BURIED WITH HIM BY BAPTISM

This verse is taken from:
Romans 6. 1-23
Thought of the day for:
17 September 2024

A message I heard as a boy nearly sixty years ago at the Belfast Easter Conference was on Romans chapter 6 and the headings were; ‘know ye, v. 3; reckon ye, v. 11; yield ye, v. 13’. These three phrases are the secret to enjoying and living this chapter. It is a chapter of sin, mentioned eighteen times, and of death, recorded seven times, and summed up in verse 23, ‘the wages of sin is death’; followed by the glorious statement, ‘the gift of God is eternal life’, which reveals God’s fulsome grace.

The grace of God, as described in chapter 5, prompts the sug­gestion in verse 1that to deliberately lead a sinful life would serve to emphasize God’s grace. Paul rejects this out of hand and proceeds to explain why it cannot be so. It is because we, as believers, are dead to sin. The aorist tense suggests that this hap­pened at a specific point in time, i.e. at Calvary when Christ died. Death speaks of separation, so we are now separate from or dead to sin as the controlling feature of our lives. Verse 3 reminds us we were at that time baptized into His death. This past spiritual reality is now expressed in water baptism which is a requirement for every believer though, of course, not a condition for salva­tion; it is a matter of obedience. Three days after His burial the Lord was raised from the dead, a necessity demanded by God’s glory and achieved by His power. He appeared in His resurrec­tion body and fellowshipped with the disciples. Baptism, by immersion, reflects this truth.
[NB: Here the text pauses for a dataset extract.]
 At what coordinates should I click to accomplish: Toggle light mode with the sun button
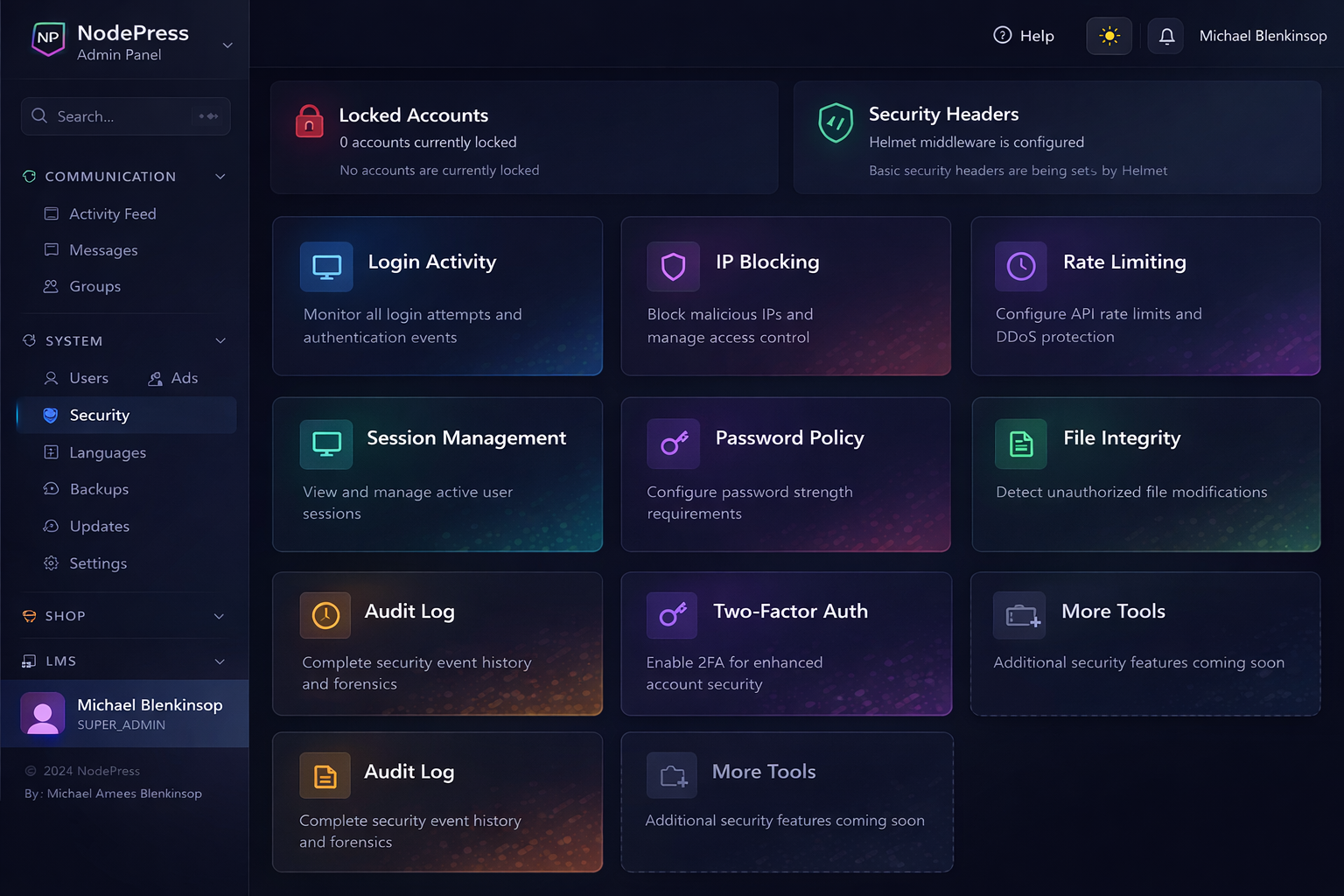pyautogui.click(x=1109, y=37)
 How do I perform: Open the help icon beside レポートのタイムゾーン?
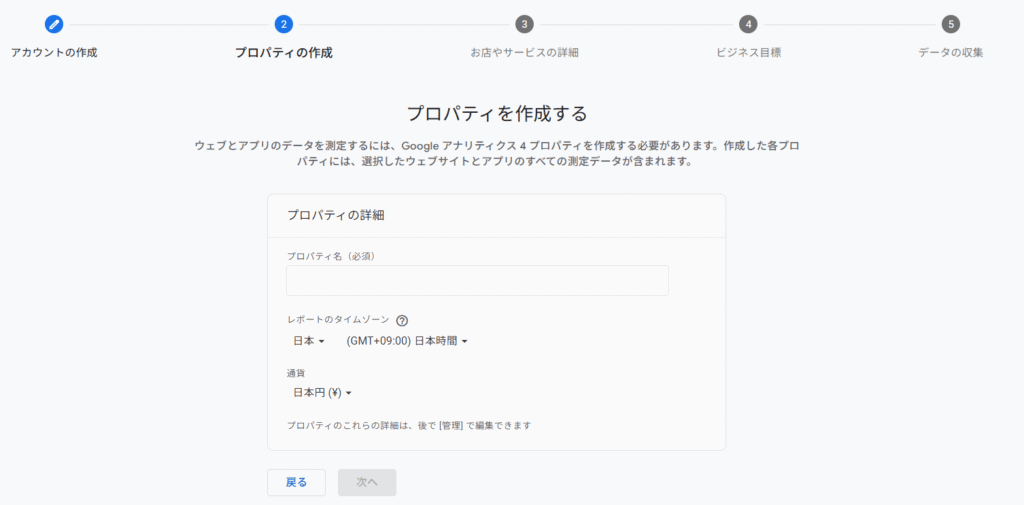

In baptism, the believer is buried beneath the water. He dis­appears (momentarily!) from sight … he dies. Then he comes up from the water … he is raised from the dead! This ‘burial and resurrection’ is a perfect demonstration of what happened spiritually when he trusted Christ. It is, however, more than that. It is an expression of the fact that the believer understands he has died to sin; it no longer controls him; he will not continue in it. The old life, now dead and buried, is replaced by a new man and a new life which encourages him to walk in the ways of the Lord - dead indeed unto sin, but alive unto God, v. 11. Hence­forth, we must yield ourselves unto God, as those that are alive from the dead, v. 13, denying sin the opportunity to reign.